Description of the task | From first entry to last, give the listing again verbatim.

Data shown |
+--

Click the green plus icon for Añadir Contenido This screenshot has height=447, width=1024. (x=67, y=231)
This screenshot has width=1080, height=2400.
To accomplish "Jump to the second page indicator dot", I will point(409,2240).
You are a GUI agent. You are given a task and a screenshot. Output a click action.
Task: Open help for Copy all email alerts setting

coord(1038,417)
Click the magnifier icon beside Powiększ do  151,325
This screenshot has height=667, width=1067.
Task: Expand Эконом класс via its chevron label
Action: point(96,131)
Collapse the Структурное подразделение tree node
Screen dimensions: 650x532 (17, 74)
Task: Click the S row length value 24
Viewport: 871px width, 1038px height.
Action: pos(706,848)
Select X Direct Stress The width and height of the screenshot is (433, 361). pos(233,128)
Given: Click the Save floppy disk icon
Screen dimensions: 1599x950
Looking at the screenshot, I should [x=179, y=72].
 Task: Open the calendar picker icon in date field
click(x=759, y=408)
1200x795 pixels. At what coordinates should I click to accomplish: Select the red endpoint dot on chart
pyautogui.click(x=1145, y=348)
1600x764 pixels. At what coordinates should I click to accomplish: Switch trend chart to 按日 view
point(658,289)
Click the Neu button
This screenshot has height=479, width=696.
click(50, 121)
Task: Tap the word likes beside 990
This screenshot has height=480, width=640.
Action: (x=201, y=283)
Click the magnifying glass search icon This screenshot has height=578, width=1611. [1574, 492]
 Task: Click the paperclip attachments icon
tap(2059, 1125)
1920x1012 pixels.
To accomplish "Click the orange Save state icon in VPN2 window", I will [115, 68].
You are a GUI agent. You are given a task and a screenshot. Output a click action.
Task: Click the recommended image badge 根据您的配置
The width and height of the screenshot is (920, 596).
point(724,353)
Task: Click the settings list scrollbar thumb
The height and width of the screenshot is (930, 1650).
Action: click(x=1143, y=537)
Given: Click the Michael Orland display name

+--

Solution |
Click the green plus icon for Añadir Contenido This screenshot has height=447, width=1024. (x=67, y=231)
This screenshot has width=1080, height=2400.
To accomplish "Jump to the second page indicator dot", I will point(409,2240).
You are a GUI agent. You are given a task and a screenshot. Output a click action.
Task: Open help for Copy all email alerts setting

coord(1038,417)
Click the magnifier icon beside Powiększ do  151,325
This screenshot has height=667, width=1067.
Task: Expand Эконом класс via its chevron label
Action: point(96,131)
Collapse the Структурное подразделение tree node
Screen dimensions: 650x532 (17, 74)
Task: Click the S row length value 24
Viewport: 871px width, 1038px height.
Action: pos(706,848)
Select X Direct Stress The width and height of the screenshot is (433, 361). pos(233,128)
Given: Click the Save floppy disk icon
Screen dimensions: 1599x950
Looking at the screenshot, I should [x=179, y=72].
 Task: Open the calendar picker icon in date field
click(x=759, y=408)
1200x795 pixels. At what coordinates should I click to accomplish: Select the red endpoint dot on chart
pyautogui.click(x=1145, y=348)
1600x764 pixels. At what coordinates should I click to accomplish: Switch trend chart to 按日 view
point(658,289)
Click the Neu button
This screenshot has height=479, width=696.
click(50, 121)
Task: Tap the word likes beside 990
This screenshot has height=480, width=640.
Action: (x=201, y=283)
Click the magnifying glass search icon This screenshot has height=578, width=1611. [1574, 492]
 Task: Click the paperclip attachments icon
tap(2059, 1125)
1920x1012 pixels.
To accomplish "Click the orange Save state icon in VPN2 window", I will [115, 68].
You are a GUI agent. You are given a task and a screenshot. Output a click action.
Task: Click the recommended image badge 根据您的配置
The width and height of the screenshot is (920, 596).
point(724,353)
Task: Click the settings list scrollbar thumb
The height and width of the screenshot is (930, 1650).
Action: click(x=1143, y=537)
Given: Click the Michael Orland display name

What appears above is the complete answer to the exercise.